厳しい財政状況のなかで何とか予算を捻出しているIT政府調達には、 こうした現実を打破する上で是非とも一役買ってもらいたい所である。 しかし、ここでも状況はむしろ逆である。 政府機関および関連機関の情報システム受注シェアを見ると、 大手ベンダ10グループのシェアは、ここ数年75〜80%に高止まりしている。 大手ベンダによる安値落札は、変わらない大手ベンダの営業姿勢もさることながら、 こうした状況を打破できないでいる調達側の問題が根深いことを物語っている。
新たな政府の動き
むろん政府の問題意識もじょじょに高まってきている。 ソフトウェア開発・調達プロセス改善協議会の中間整理(案)は、 これまでの大手ベンダ偏重を是正するために調達システムを見直す必要がある、としている。 しかし、新たな調達システムの再構築には、 同協議会が具体的に提言している「日本版CMM」策定以外にもやるべきことは多い。
調達システムの再構築に向けて
第一に、すでに 本コラム でも指摘していたことだが、 調達担当者の拡充を進めていただきたい。 調達担当者の専門スキルが不足し、情報システム構築のリスク管理を評価できないとなれば、 それを丸ごと面倒見てくれる大手ベンダに頼らざるを得ない構造が大きく変わるとは思えないからである。 調達制度だけを見直しても、実際の運用者のスキルがついていかない場合、 むしろ事態を悪くする懸念もある。中小ベンダの技術力を正当に評価できない調達担当者が、 「日本版CMM」等の指標に形だけ頼るようになれば、単純に、 ソフトウェア・プロセスを作りこむ体力がある大手ベンダを利することにもなりかねない。
第二は、政府機関の内部で着手すべきITプロジェクトを適正に意思決定し、 評価できる「ITマネジメント」の体制を整えることである。 場当たり的にプロジェクトを立ち上げるのでなく、 起案されたプロジェクトを比較して優先順位を決定する。 この優先順位の決定の際に、 全体予算の一定部分を予備調査やプロトタイプ段階のプロジェクトに割り当てるポートフォリオを作ることが重要である。 こうしたプロジェクトには積極的に中小ベンダに参画させたり、 プロジェクトのなかで中小ベンダがもっている技術の適用可能性について評価するのである。

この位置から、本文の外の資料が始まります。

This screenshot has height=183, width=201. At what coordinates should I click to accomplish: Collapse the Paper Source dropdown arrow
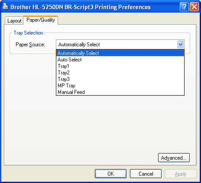(x=180, y=45)
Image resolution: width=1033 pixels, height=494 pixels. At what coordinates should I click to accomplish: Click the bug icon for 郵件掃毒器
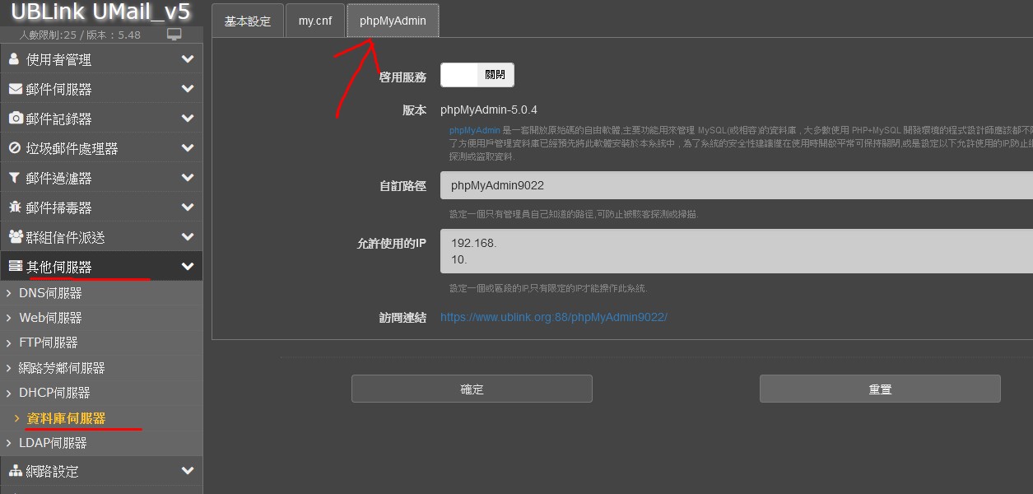[x=15, y=207]
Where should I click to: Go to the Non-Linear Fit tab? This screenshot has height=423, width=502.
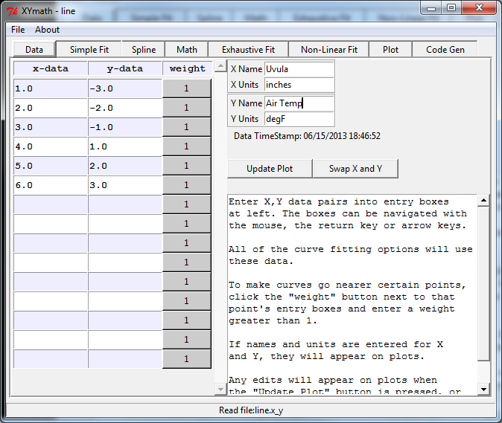point(329,50)
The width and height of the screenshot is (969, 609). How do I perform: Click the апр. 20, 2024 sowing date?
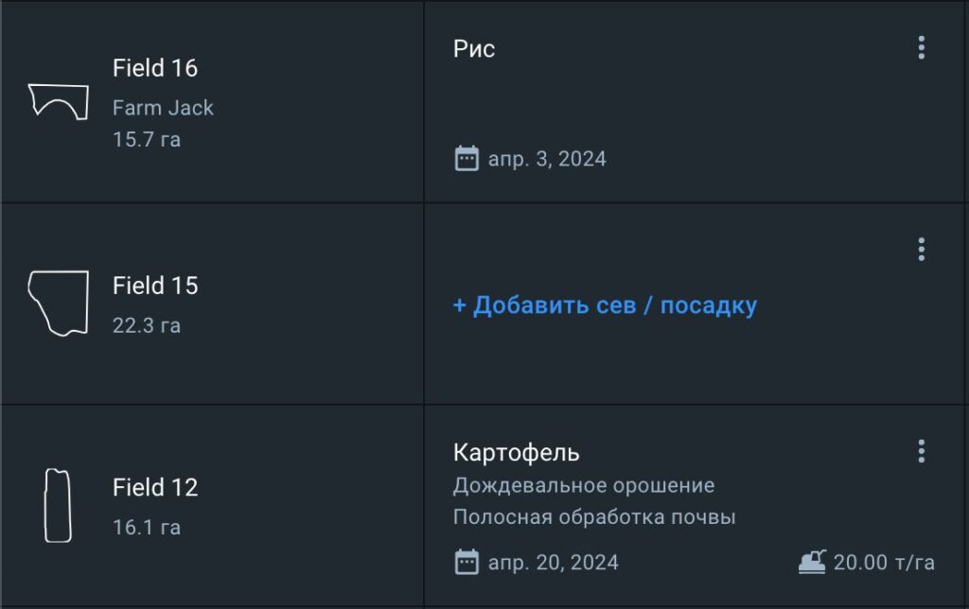pos(553,563)
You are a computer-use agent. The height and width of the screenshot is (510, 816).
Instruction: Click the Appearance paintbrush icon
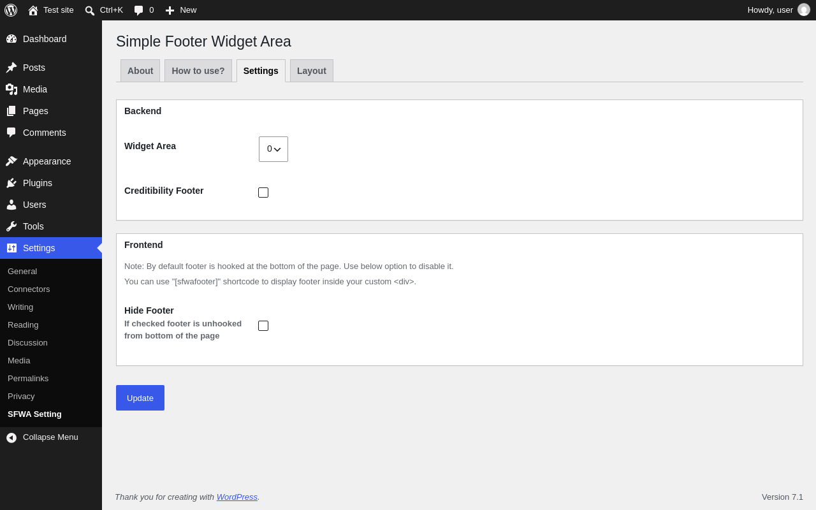pyautogui.click(x=11, y=161)
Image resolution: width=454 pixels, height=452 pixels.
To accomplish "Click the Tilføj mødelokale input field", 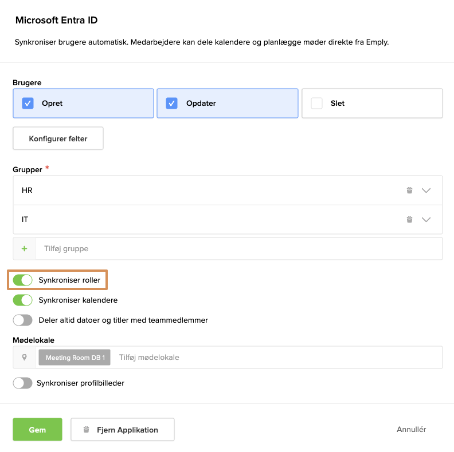I will [275, 357].
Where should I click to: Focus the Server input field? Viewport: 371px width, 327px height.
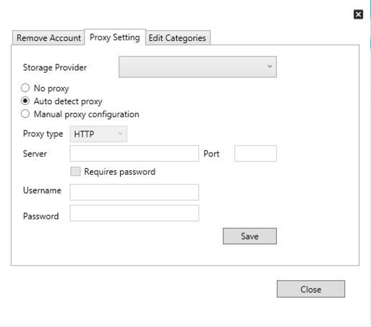(134, 153)
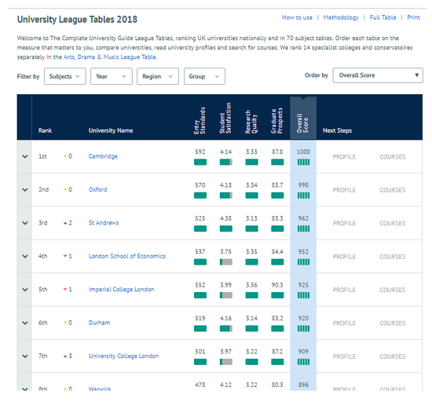Image resolution: width=432 pixels, height=402 pixels.
Task: Open the Order by Overall Score select
Action: [x=378, y=75]
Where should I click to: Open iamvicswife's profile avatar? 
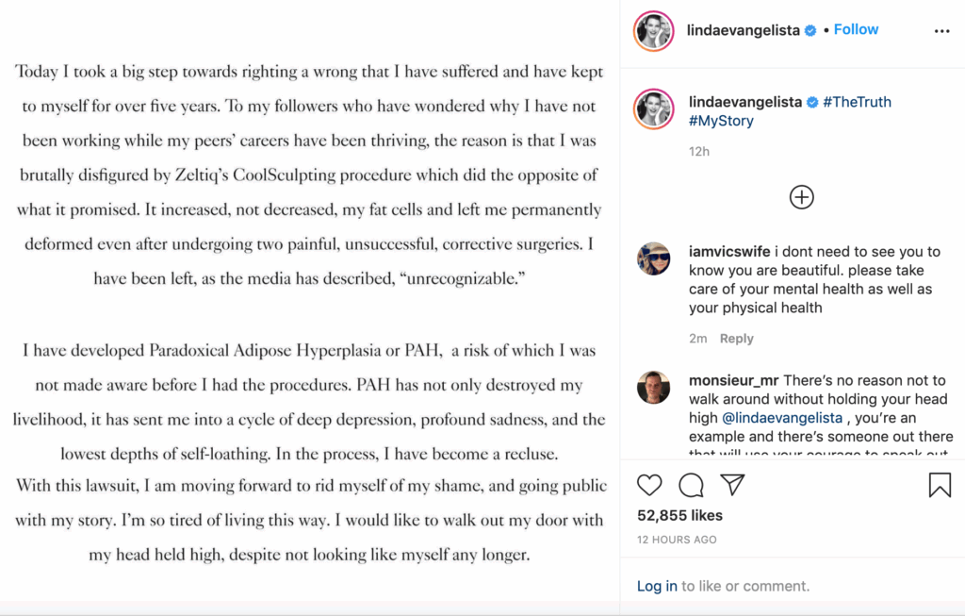pos(654,258)
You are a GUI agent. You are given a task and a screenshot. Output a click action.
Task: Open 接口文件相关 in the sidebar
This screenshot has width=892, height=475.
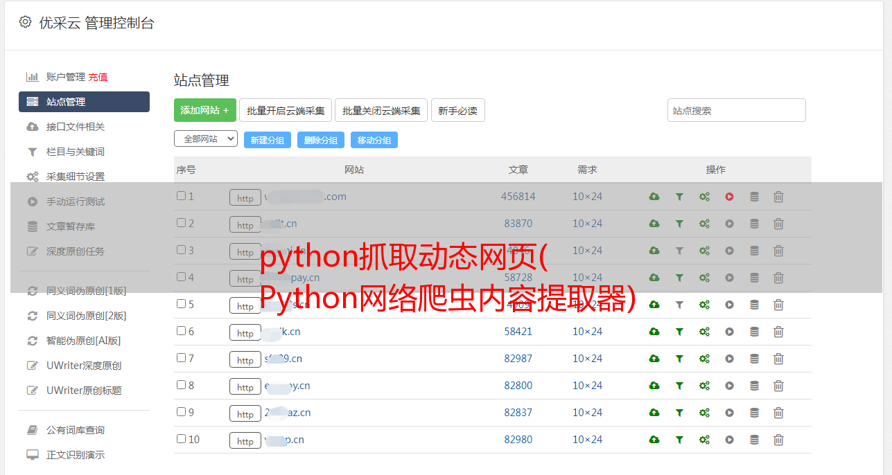76,127
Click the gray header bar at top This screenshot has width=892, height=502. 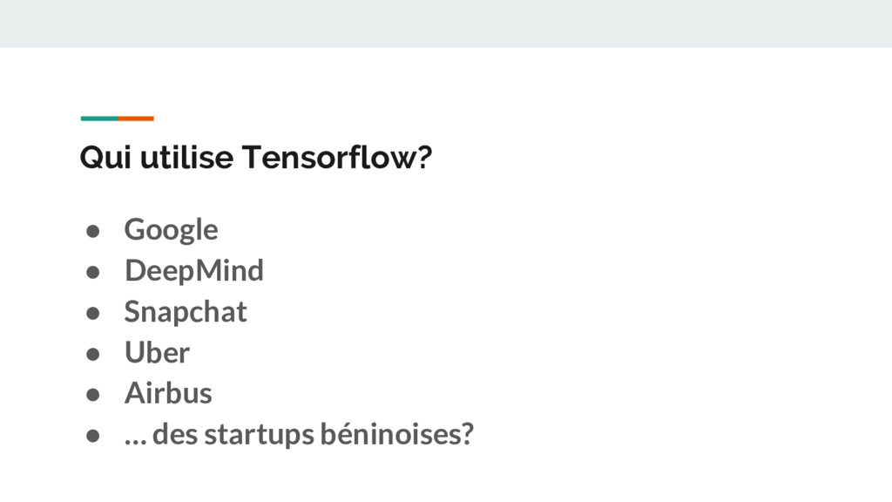pyautogui.click(x=446, y=24)
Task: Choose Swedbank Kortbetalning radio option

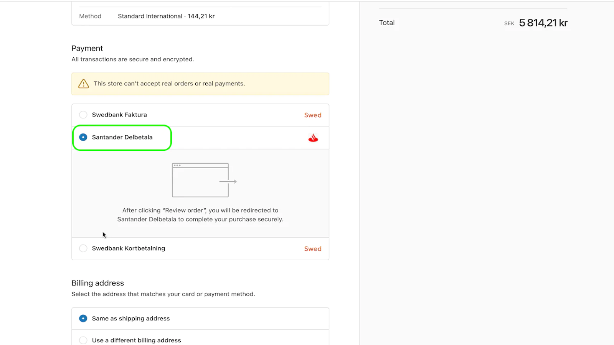Action: click(83, 248)

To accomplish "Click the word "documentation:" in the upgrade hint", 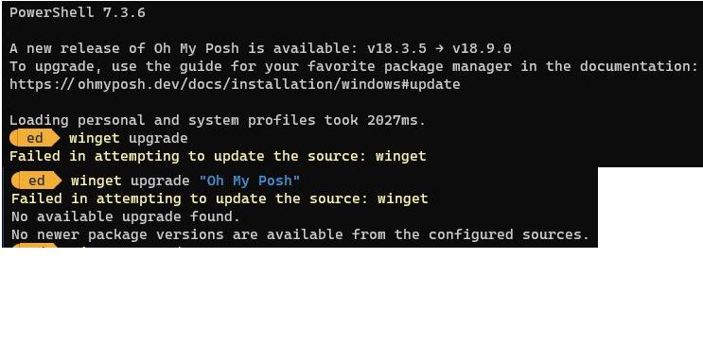I will pyautogui.click(x=639, y=66).
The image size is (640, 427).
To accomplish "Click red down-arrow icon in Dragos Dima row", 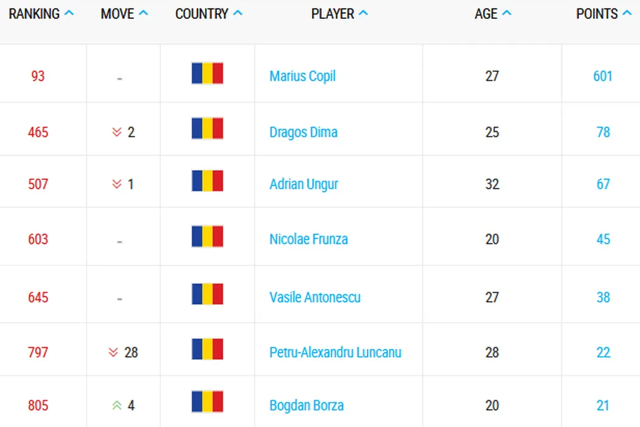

構造改革の議論では、特殊法人を巡る話が典型的であるが、 ともすると政府部門をリストラするものばかりが目立つ。 しかし、成長分野に資源を再配分し、 その機能を強化すべき分野は当然のことながら政府部門のなかにも存在することを忘れてはならない。 IT政府調達を行う調達システムやITマネジメントがその代表である。